§ Short task
Render the records as a Markdown table with columns "No." and "Line", from the line with "Click the Manage" up to and including the line with "pyautogui.click(x=304, y=494)". Give one numbered row per line, skip blank lines, and omit the pictures.

━━ Records to use

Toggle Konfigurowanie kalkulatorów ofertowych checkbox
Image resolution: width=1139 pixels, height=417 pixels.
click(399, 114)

━━━━
━━ Records to use

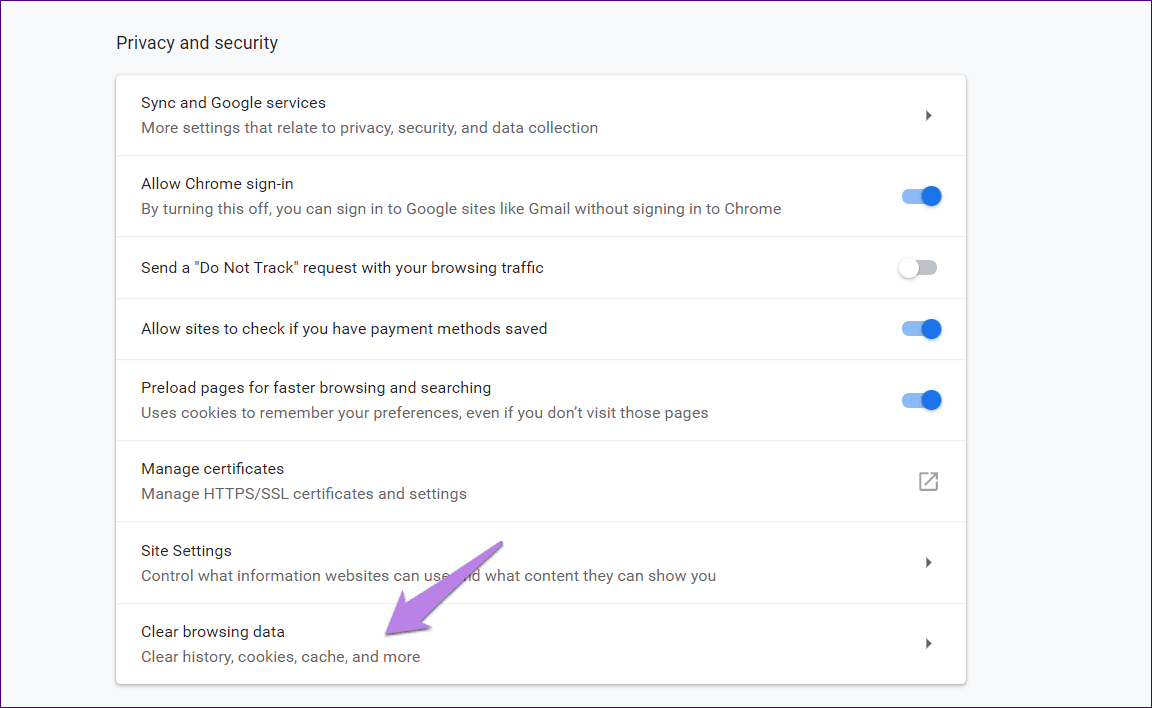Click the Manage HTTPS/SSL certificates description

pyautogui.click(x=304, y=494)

━━━━

§ Correct answer
| No. | Line |
|---|---|
| 1 | Click the Manage HTTPS/SSL certificates description |
| 2 | pyautogui.click(x=304, y=494) |